* **WHAT IS REQUIRED**:
Below are the records. Reproduce the line that contains "[Zahlarten] (498, 2311)" and every line after it to the end, exactly and alone.
Top of DATASET EXCERPTS
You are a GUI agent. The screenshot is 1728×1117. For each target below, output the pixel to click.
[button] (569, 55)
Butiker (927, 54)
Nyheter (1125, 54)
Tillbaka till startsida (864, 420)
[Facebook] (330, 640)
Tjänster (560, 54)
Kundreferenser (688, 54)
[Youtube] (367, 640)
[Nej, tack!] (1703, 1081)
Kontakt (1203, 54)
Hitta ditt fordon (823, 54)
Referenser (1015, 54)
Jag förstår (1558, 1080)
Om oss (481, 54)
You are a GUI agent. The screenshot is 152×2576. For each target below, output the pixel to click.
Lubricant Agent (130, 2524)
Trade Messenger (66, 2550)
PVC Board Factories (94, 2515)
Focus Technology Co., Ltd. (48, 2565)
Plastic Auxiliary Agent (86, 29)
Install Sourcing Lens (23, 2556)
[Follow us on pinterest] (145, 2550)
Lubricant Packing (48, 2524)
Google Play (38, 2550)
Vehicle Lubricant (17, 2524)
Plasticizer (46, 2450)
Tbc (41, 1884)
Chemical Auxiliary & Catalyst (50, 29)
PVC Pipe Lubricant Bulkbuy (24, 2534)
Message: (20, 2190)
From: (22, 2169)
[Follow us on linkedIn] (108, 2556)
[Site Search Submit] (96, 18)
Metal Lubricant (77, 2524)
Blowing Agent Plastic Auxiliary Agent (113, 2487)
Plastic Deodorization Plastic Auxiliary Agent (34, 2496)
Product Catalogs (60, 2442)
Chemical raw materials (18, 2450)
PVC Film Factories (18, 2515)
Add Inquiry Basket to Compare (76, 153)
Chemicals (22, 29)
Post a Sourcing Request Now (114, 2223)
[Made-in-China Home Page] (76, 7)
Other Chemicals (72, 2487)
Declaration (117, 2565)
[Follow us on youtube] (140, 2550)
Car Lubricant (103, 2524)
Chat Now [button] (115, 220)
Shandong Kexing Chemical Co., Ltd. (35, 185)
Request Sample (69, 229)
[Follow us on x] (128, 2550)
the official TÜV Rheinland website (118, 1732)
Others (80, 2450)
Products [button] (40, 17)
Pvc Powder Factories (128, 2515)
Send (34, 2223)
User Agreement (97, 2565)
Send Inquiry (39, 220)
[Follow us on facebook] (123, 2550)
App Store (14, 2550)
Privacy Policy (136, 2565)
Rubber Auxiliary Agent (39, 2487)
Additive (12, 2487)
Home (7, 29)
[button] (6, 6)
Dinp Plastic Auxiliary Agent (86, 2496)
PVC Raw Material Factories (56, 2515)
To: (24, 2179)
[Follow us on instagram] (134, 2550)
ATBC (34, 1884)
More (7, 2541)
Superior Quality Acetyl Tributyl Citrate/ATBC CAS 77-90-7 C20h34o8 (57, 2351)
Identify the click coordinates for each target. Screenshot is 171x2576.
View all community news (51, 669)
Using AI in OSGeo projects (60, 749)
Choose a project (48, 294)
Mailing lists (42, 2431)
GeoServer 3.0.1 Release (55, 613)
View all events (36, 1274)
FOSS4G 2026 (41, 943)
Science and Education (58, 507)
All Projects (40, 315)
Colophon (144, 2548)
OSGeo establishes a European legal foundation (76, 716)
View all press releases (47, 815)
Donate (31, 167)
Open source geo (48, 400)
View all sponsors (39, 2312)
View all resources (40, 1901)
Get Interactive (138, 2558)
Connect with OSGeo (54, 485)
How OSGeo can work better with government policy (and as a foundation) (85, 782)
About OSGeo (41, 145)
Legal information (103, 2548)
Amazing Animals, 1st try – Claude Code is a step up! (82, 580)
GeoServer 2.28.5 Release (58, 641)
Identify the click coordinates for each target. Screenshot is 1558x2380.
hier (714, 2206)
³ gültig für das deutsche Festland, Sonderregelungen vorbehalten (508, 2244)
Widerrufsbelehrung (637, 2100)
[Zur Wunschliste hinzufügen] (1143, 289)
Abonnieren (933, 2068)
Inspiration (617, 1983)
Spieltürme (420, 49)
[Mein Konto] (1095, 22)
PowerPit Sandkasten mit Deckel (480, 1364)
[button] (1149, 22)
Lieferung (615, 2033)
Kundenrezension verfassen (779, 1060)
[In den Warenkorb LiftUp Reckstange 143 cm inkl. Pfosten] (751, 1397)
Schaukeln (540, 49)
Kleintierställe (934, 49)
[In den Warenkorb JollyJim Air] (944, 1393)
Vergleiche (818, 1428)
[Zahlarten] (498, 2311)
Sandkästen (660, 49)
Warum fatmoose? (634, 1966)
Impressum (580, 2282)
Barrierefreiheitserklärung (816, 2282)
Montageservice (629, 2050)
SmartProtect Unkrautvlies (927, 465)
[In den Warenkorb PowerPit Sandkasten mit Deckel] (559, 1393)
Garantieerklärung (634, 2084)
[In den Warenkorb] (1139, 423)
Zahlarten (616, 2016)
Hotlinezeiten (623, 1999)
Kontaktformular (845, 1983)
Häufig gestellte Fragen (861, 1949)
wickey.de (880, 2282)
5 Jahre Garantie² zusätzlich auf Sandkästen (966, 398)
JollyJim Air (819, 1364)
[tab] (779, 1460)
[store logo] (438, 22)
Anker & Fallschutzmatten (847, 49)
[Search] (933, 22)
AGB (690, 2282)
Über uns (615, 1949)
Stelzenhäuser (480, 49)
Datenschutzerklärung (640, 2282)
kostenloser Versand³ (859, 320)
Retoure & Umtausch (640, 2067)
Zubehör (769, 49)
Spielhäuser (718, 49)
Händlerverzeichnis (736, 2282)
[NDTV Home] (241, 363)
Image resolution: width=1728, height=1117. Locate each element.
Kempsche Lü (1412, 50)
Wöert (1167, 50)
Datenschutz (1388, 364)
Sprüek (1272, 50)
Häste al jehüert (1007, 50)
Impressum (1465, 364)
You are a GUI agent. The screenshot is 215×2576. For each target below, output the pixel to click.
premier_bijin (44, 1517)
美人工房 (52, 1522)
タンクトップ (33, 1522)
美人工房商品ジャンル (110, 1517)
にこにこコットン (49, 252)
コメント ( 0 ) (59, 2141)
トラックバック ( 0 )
Bottom of DATASET EXCERPTS
* **COMPLETED TASK**:
[Zahlarten] (498, 2311)
Sandkästen (660, 49)
Warum fatmoose? (634, 1966)
Impressum (580, 2282)
Barrierefreiheitserklärung (816, 2282)
Montageservice (629, 2050)
SmartProtect Unkrautvlies (927, 465)
[In den Warenkorb PowerPit Sandkasten mit Deckel] (559, 1393)
Garantieerklärung (634, 2084)
[In den Warenkorb] (1139, 423)
Zahlarten (616, 2016)
Hotlinezeiten (623, 1999)
Kontaktformular (845, 1983)
Häufig gestellte Fragen (861, 1949)
wickey.de (880, 2282)
5 Jahre Garantie² zusätzlich auf Sandkästen (966, 398)
JollyJim Air (819, 1364)
[tab] (779, 1460)
[store logo] (438, 22)
Anker & Fallschutzmatten (847, 49)
[Search] (933, 22)
AGB (690, 2282)
Über uns (615, 1949)
Stelzenhäuser (480, 49)
Datenschutzerklärung (640, 2282)
kostenloser Versand³ (859, 320)
Retoure & Umtausch (640, 2067)
Zubehör (769, 49)
Spielhäuser (718, 49)
Händlerverzeichnis (736, 2282)
[NDTV Home] (241, 363)
Image resolution: width=1728, height=1117. Locate each element.
Kempsche Lü (1412, 50)
Wöert (1167, 50)
Datenschutz (1388, 364)
Sprüek (1272, 50)
Häste al jehüert (1007, 50)
Impressum (1465, 364)
You are a GUI agent. The screenshot is 215×2576. For each target below, output the pixel to click.
premier_bijin (44, 1517)
美人工房 (52, 1522)
タンクトップ (33, 1522)
美人工房商品ジャンル (110, 1517)
にこにこコットン (49, 252)
コメント ( 0 ) (59, 2141)
トラックバック ( 0 )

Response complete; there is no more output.